WHY A FINANCIAL PLAN? STEP FOUR: COLLEGE SAVINGS

In the event one of your goals is to save money for your child or children’s college tuition, this part of your financial plan may be of assistance. I have heard it said that when discussing college savings, you will never be able to save enough. In many cases this rings true, many of us will never be able to anticipate the true total cost of college. And it is no wonder, since it is a very evasive moving target. When trying to calculate the increases in tuition relative to an average inflation rate of 3%, college costs may have increases of 6, 7, or even 10%. This industry has the most outrageous inflation rate.

DIFFERENT VEHICLES TO COLLEGE SAVINGS

Do not despair; we should still accumulate what we can. There are a number of vehicles to fund for college expenses: 529 college savings plan, Coverdell Education Savings account, Uniform Gift to Minors Act account and if all else fails, the parent’s investment account. Each has distinct differences.

529 College Savings Plan
The 529 plan provides the most control to the parent. If the child decides not to attend college the parent does not have to turn the funds over to the child. The parent may change the beneficiary or cash out the account. The funds grow tax free and are subject to tax only in the event a distribution is made that is not for higher education expenses. The funds will then become taxed and subject to a 10% penalty. The 529 plan allows up to a one time $250,000 contribution or any increment below that amount in multiple contributions. The only short comings are higher investment expenses and fewer investment choices.

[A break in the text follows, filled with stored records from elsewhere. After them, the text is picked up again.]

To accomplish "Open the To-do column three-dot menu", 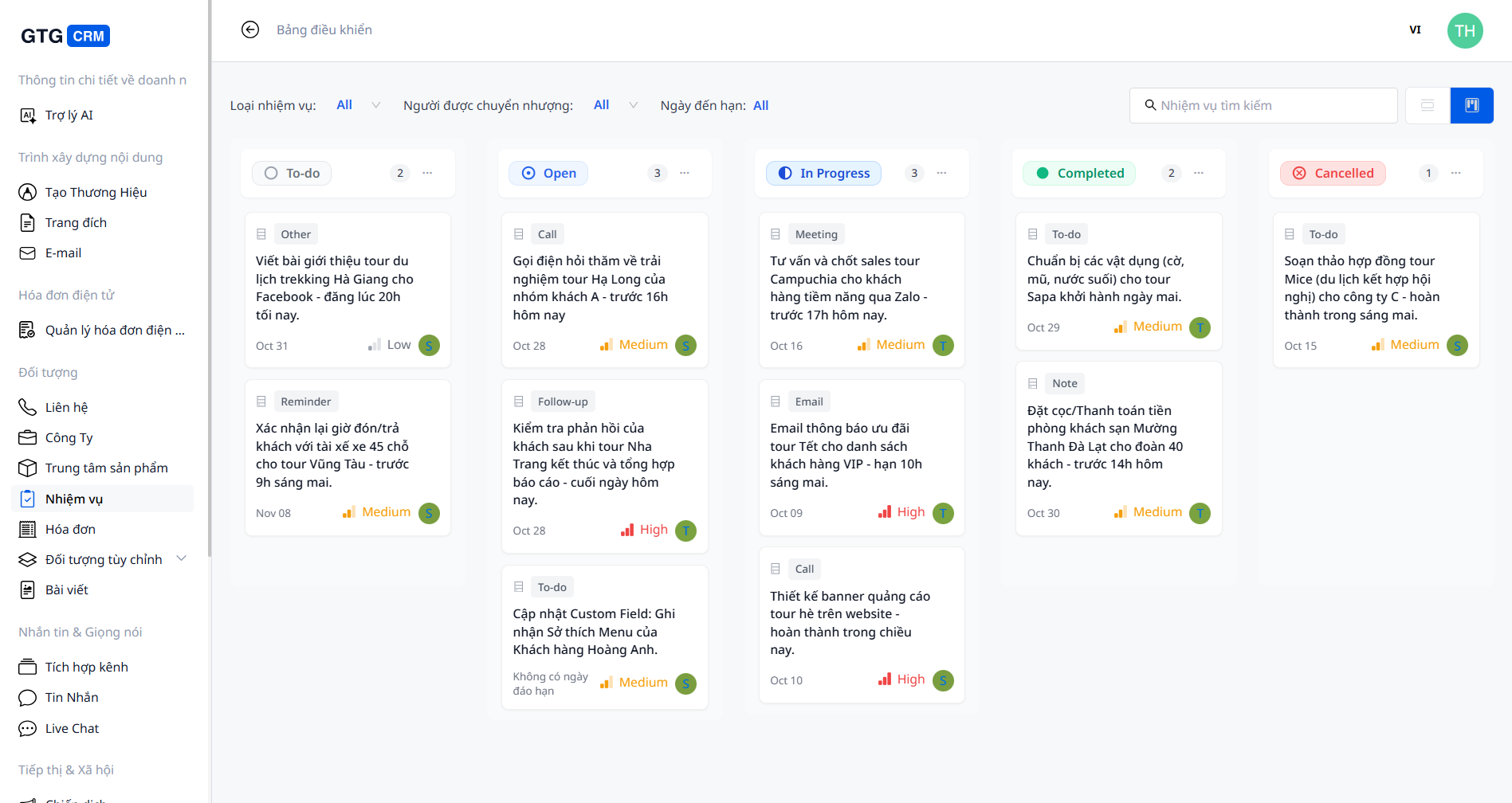I will (x=427, y=173).
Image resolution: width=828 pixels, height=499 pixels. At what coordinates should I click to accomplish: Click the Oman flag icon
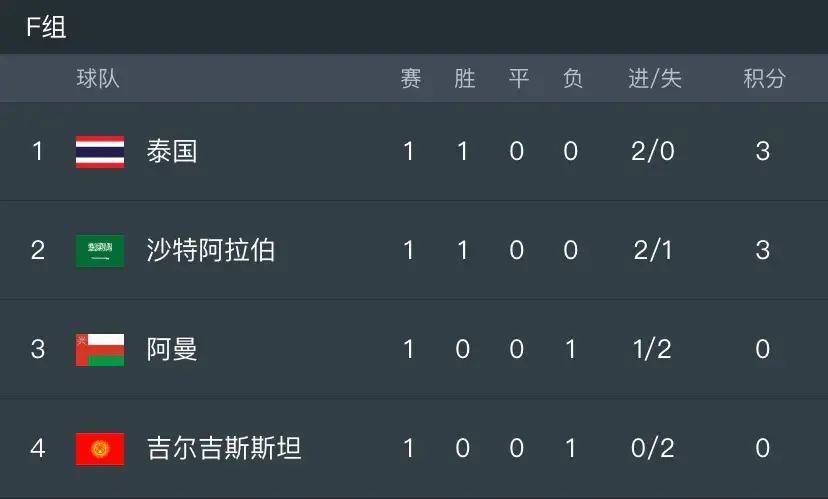[x=100, y=349]
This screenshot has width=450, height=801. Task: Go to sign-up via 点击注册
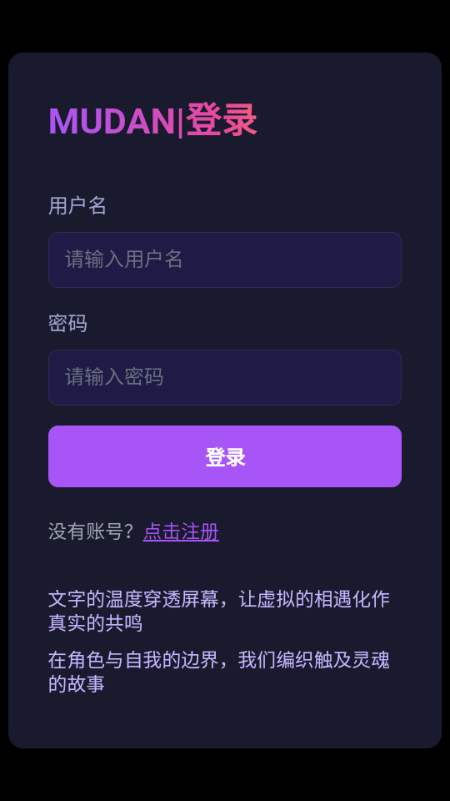pos(181,532)
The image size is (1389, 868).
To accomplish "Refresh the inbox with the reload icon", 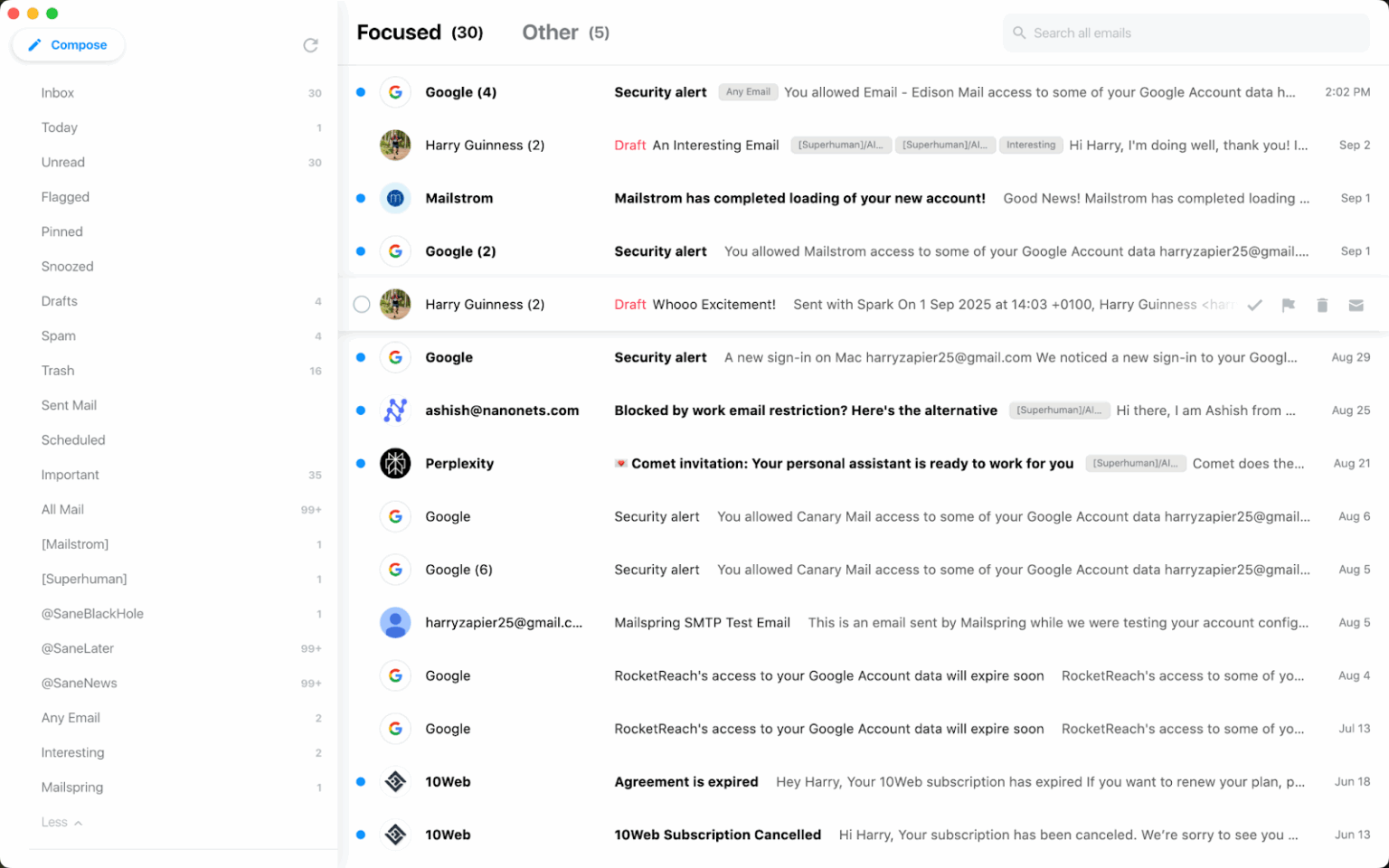I will [x=311, y=44].
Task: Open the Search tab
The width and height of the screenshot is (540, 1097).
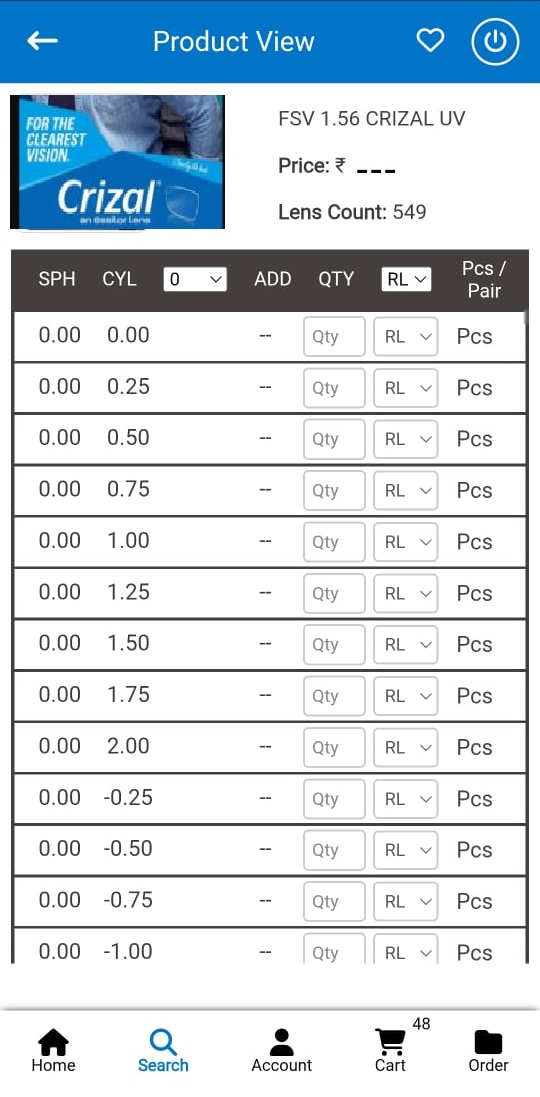Action: 163,1049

Coverdell Education Savings Account
The Coverdell IRA allows $2,000 per year contribution. The Coverdell IRA beneficiary can take control of the funds upon age 18. The funds grow tax free. The parent will lose control of the funds at that time. The parent can change the beneficiary of the IRA like the 529 plan. The major short comings of the Coverdell IRA is the low contribution limit. $2,000 per year may not be enough. And depending upon the custodian of the IRA the investments choices are much broader.

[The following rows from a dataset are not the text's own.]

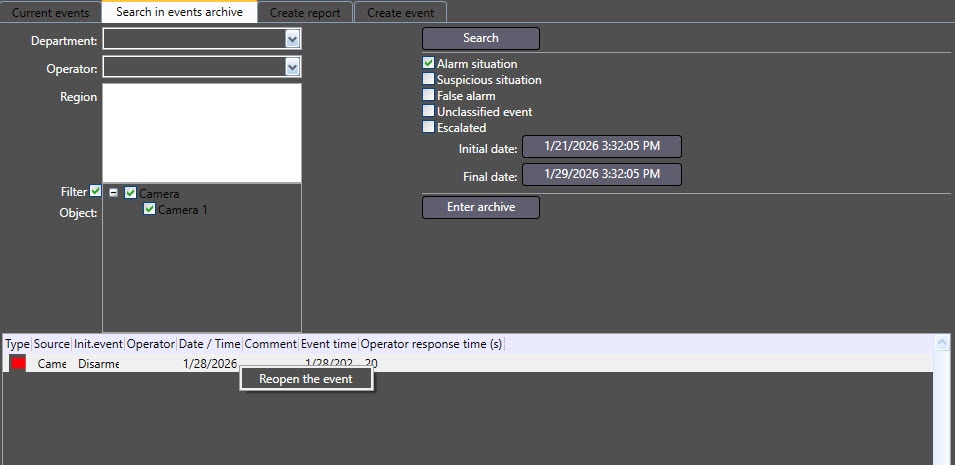Collapse the Camera tree node
This screenshot has height=465, width=955.
(113, 193)
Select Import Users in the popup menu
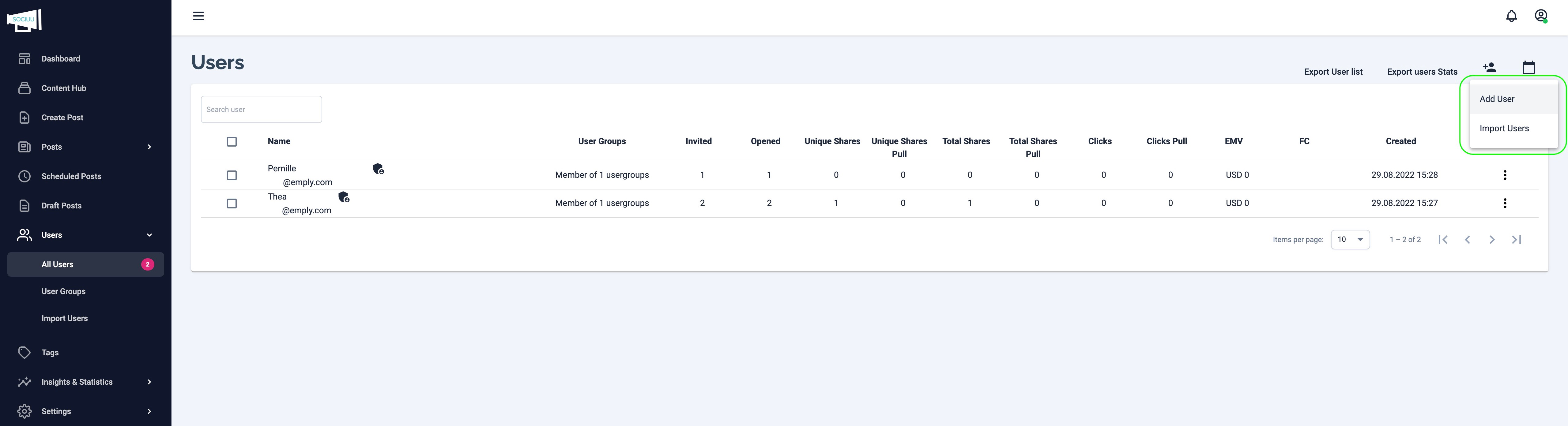This screenshot has height=426, width=1568. click(x=1504, y=129)
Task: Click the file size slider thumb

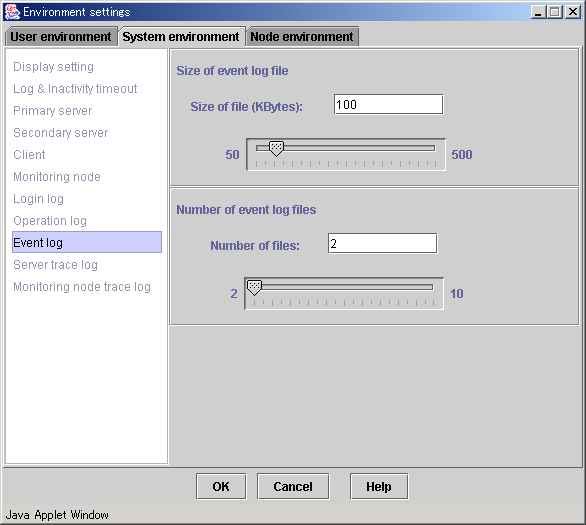Action: tap(276, 149)
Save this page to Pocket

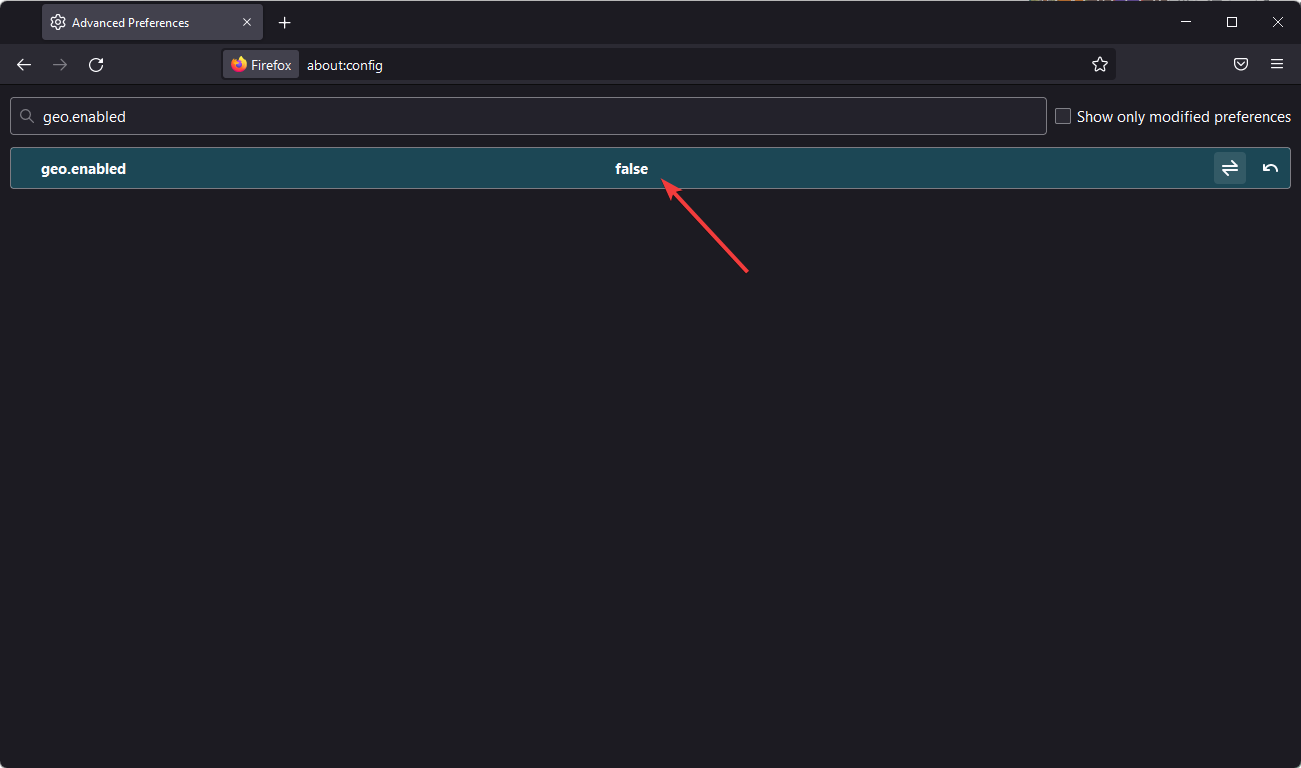click(x=1241, y=64)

Uniform Gift to Minors Act Account
The Uniform Gift to Minors Act account is what we used prior to the 529 plan and the Coverdell IRA. It can earn tax free up to the first $850.00. Earnings from $850 to $1,700 are taxed at the parent’s rate. Once the child reaches age 18 the earnings are taxed at the child’s rate. The UGMA has almost unlimited investment possibilities. There are tables and brochures that are available that detail the differences side by side.

Life Insurance?!?
Some advisors offer life insurance as a vehicle for college expenses. The reality is you will not be able to fund enough money in the cash value of a whole life policy, universal life nor variable life policy. The life insurance is good to fund college in the event a parent dies too soon and will not be available to assist in saving for college. The cash value will help, but much of the initial premium payments go to the insurance expenses and commissions.

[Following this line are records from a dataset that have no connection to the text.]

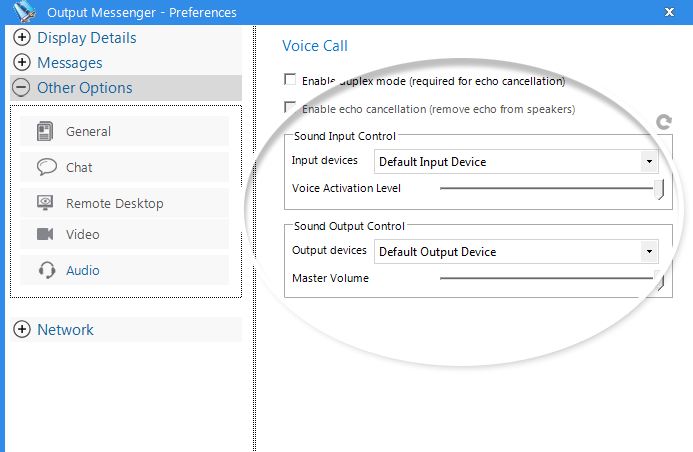
Task: Open the Output devices dropdown
Action: tap(516, 252)
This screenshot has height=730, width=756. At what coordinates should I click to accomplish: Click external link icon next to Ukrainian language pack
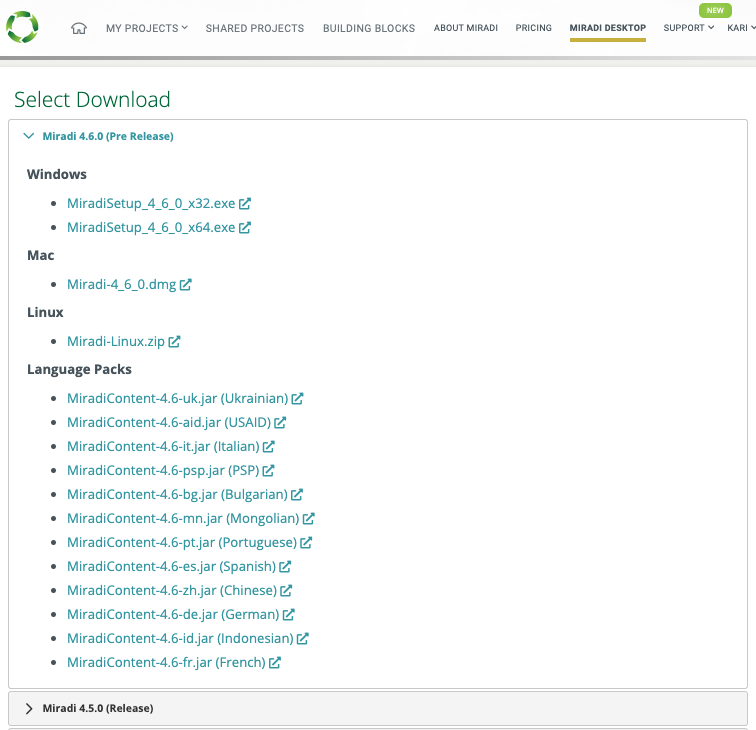[x=298, y=398]
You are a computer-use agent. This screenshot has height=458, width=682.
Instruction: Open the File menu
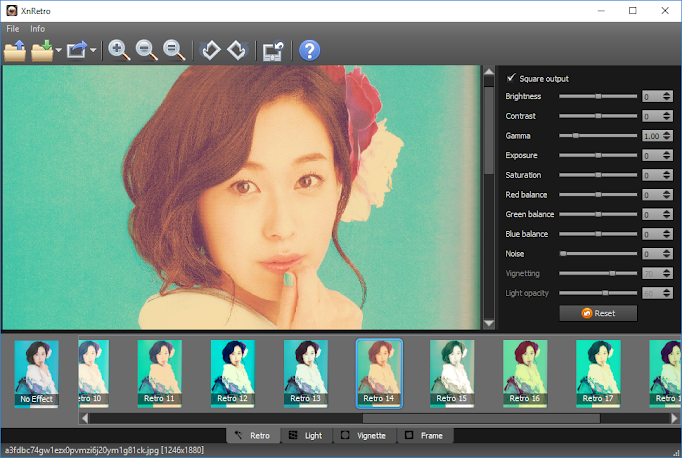(x=13, y=29)
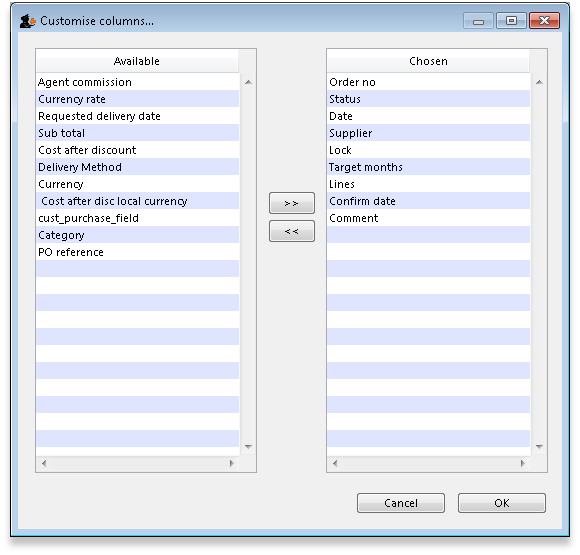Click the move right '>>' button
580x555 pixels.
[x=291, y=203]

My children have a life insurance policy on their lives that has a fair amount of cash value. But the purpose was to insure them at a very low price, while saving them the expense of purchasing later in life and possibly at the risk of becoming uninsurable for some odd health concern. The cash value will be available for use towards college tuition, but I anticipate it may cover only a couple of semesters when the time comes.

CALCULATIONS TO COLLEGE

The main things to consider in calculating the necessary savings for college are:

  • Your child’s current age
  • Assumed annual college cost
  • An inflation factor
  • Rate of return factor
  • Number of years for college you wish to fund

I found a fairly good web site that details the current cost of college, www.CollegeBoard.com. There is an article titled “Sticker Price vs. Affordability”. This may give you a better idea as to what to expect in tuition price and inflation rates to anticipate.

FINAL THOUGHTS
Bear in mind, your child may want to go to a trade school instead of college. Your savings goal may be reduced. Additionally, many people will not be able to save enough to cover the entire cost and the child may have to work during college. This is not an altogether bad idea, and could very possibly focus them on more college and less play. A talk show host made the statement “we should not take the risk of poverty away from our children.” Meaning we should not give everything to them and they should work for what they receive at the risk of losing it.